* **Testo fornito**
Iuliu Maniu, il gentiluomo della democrazia romena
Fu il regime comunista a rovinare il destino del grande politico democristiano romeno, Iuliu Maniu.
Steliu Lambru, 21.01.2013, 15:30
Fu il regime comunista a rovinare il destino del grande politico democristiano romeno, Iuliu Maniu. Nato nel 1873, nel nord-ovest della Romania di oggi, Iuliu Maniu diventò avvocato, seguendo il modello di suo padre. La madre era figlia di un prete greco-cattolico. Nel 1896 Maniu si addottorò in legge presso l’Università di Vienna. Sin da giovane, si dedicò alla politica e fu membro attivo del Partito Nazionale Romeno. Nel 1906 fu eletto deputato nel parlamento di Pesta in Austria-Ungheria.
Nel 1915 fu mobilitato nell’esercito austro-ungarico sul fronte italiano e nel 1918, alla fine della guerra, assieme a molti leader dei romeni della Transilvania, decise l’unificazione con il Regno di Romania. Nel 1926 fondò assieme a Ion Mihalache il Partito Nazionale dei Contadini, uno dei più importanti partiti della Romania interbellica. Dal 1918 al 1945, Maniu fu tre volte primo ministro della Romania. Democratico convinto, rifiutò ogni collaborazione con la dittatura fascista, e soprattutto con quella comunista. Imprigionato nel 1947, a 75 anni, il 5 febbraio 1953, Iuliu Maniu morì nel carcere di Sighet.
Il grande politico riuniva in sè tutti i tratti della società romena della prima metà del Novecento. Incorruttibile, carismatico, tenace, Maniu fu veramente la personalità di cui i romeni hanno avuto bisogno nei momenti di svolta. Nella mentalità collettiva, è rimasto un modello di politico e di uomo speciale. In una testimonianza custodita dal Centro di Storia Orale della Radiodiffusione Romena, Ioana Berindei, figlia di Ioan Hudiţă, membro di spicco del Partito Nazionale dei Contadini, ricordava nel 2000 i pregi di Iuliu Maniu.
“Maniu era un uomo di una rara modestia! Un uomo molto gentile, dalla voce calda. Era spesso invitato a pranzo nella nostra casa. Come politico, era intransigente e ciò piaceva molto a mio padre. Si oppose con tutte le sue forze aglu abusi di Re Carlo II. Nel momento in cui si rese conto degli errori — quando era venuto in Romania nel 1930, Carlo II era carino e gentile, ma poi aveva dimostrato il suo vero carattere – Maniu fu deluso. Era stato lui a portarlo, ma dopo riconobbe il suo errore e gli si oppose con veemenza”, ricordava Ioana Berindei.

* **Dati forniti**
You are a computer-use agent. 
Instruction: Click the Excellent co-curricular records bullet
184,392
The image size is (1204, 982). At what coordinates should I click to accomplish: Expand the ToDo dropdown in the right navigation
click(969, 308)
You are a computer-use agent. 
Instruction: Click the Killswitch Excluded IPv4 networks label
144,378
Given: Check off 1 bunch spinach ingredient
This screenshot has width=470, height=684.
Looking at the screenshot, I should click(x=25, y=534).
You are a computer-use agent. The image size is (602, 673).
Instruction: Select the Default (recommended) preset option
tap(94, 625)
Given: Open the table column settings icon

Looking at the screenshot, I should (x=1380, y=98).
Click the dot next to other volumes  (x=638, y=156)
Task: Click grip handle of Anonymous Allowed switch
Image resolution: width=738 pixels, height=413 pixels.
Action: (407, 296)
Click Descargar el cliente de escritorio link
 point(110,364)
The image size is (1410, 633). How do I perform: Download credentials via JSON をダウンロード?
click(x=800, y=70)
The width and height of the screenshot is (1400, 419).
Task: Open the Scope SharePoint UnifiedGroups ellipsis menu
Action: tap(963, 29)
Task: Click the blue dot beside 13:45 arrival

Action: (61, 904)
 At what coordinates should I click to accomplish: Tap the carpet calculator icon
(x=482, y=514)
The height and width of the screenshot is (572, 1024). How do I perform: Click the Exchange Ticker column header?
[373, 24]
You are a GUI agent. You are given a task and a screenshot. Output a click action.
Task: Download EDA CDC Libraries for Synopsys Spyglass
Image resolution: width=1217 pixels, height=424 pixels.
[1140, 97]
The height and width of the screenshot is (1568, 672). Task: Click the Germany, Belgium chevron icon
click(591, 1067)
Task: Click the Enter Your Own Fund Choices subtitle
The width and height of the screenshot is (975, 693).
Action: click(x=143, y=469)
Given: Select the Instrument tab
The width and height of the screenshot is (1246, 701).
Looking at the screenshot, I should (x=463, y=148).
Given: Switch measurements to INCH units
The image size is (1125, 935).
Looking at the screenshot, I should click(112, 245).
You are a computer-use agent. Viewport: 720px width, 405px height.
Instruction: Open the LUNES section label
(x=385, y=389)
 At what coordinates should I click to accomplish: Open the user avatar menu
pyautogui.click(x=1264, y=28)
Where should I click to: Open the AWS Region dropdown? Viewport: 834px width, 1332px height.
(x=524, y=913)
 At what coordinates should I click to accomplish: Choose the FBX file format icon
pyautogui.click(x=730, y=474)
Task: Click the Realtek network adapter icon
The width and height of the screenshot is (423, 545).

* **Cosa fare**
1 - Ricopia dal testo su Iuliu Maniu il passo che va da "Nel 1915 fu" fino a "carcere di Sighet.".
2 - Scrivi il seguito del testo su Iuliu Maniu, cominciando subito dopo la sua ultima frase.

* **Le risposte**
1 -
Nel 1915 fu mobilitato nell’esercito austro-ungarico sul fronte italiano e nel 1918, alla fine della guerra, assieme a molti leader dei romeni della Transilvania, decise l’unificazione con il Regno di Romania. Nel 1926 fondò assieme a Ion Mihalache il Partito Nazionale dei Contadini, uno dei più importanti partiti della Romania interbellica. Dal 1918 al 1945, Maniu fu tre volte primo ministro della Romania. Democratico convinto, rifiutò ogni collaborazione con la dittatura fascista, e soprattutto con quella comunista. Imprigionato nel 1947, a 75 anni, il 5 febbraio 1953, Iuliu Maniu morì nel carcere di Sighet.

2 -
Sergiu Macarie, membro attivo della gioventù nazionale contadina, confessava nel 2000, sempre al Centro di Storia Orale di Radio Romania, come l’ingresso dei sovietici nel paese costituì un segnale d’allarme per la società romena che si mobilitò contro questi suoi nemici. Nonostante l’età avanzata e la malattia, Iuliu Maniu non esitò a implicarsi attivamente.
“Non passavano due-tre giorni senza uno scontro con i gruppi comunisti. C’erano riunioni più grandi e si sapeva che sarebbero venuti anche loro. A Bucarest, a Piazza del Palazzo ci si riuniva e si acclamava il re che poi usciva al balcone. Dopo di che, arrivavano le macchine con operai armati di bastoni. Ad esempio, il 15 maggio 1946, furono celebrati i 98 anni dal discorso del grande politico Simion Bărnuţiu sulla Pianura della Libertà di Blaj e venne anche Maniu. All’uscita, intorno all’Auditorium romeno c’erano macchine piene di operai con bastoni. Solo con difficoltà riuscimmo a salvare il presidente, forzando una porta mai utilizzata per farlo uscire”, diceva anche Sergiu Macarie.
Iuliu Maniu fu più che un politico onesto. Fu il simbolo della democrazia stessa dopo l’insediamento del comunismo al quale si oppose con tutte le forze, ma che, però, stroncò la sua vita.